- _EXERCISE PROMPT_:
Lay out the entries from the very first line through the line holding "click(x=301, y=79)", inclusive, as a Markdown table with the columns Row and Line, putting one line in each numbered row. Skip blank lines and leave the pictures out.
__________________________________________________
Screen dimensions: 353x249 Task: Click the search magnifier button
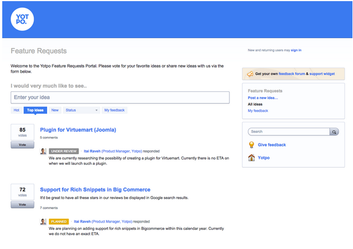[334, 132]
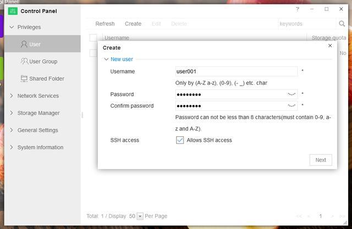Close the Create dialog

coord(330,46)
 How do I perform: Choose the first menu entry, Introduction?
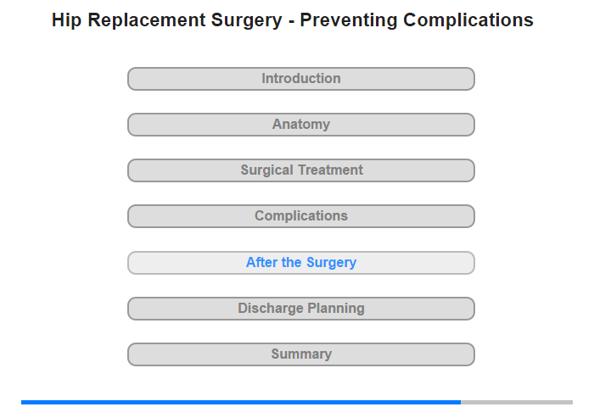click(x=301, y=79)
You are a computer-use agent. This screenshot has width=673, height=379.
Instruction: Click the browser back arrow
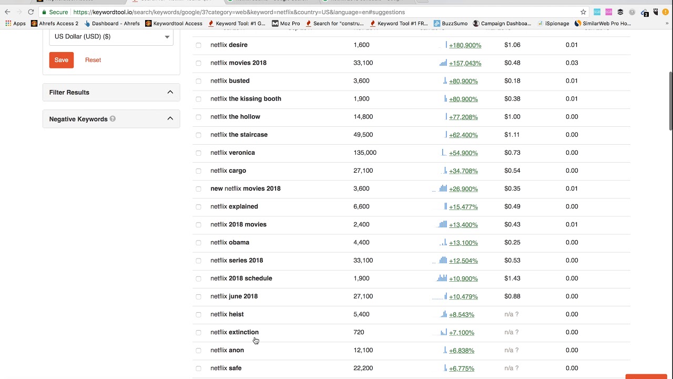(7, 12)
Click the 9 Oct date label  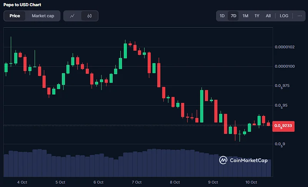213,182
__________________________________________________
- _ANSWER TO THE PROBLEM_:
| Row | Line |
|---|---|
| 1 | Screen dimensions: 353x249 Task: Click the search magnifier button |
| 2 | [334, 132] |
| 3 | Close the Create dialog |
| 4 | coord(330,46) |
| 5 |  How do I perform: Choose the first menu entry, Introduction? |
| 6 | click(x=301, y=79) |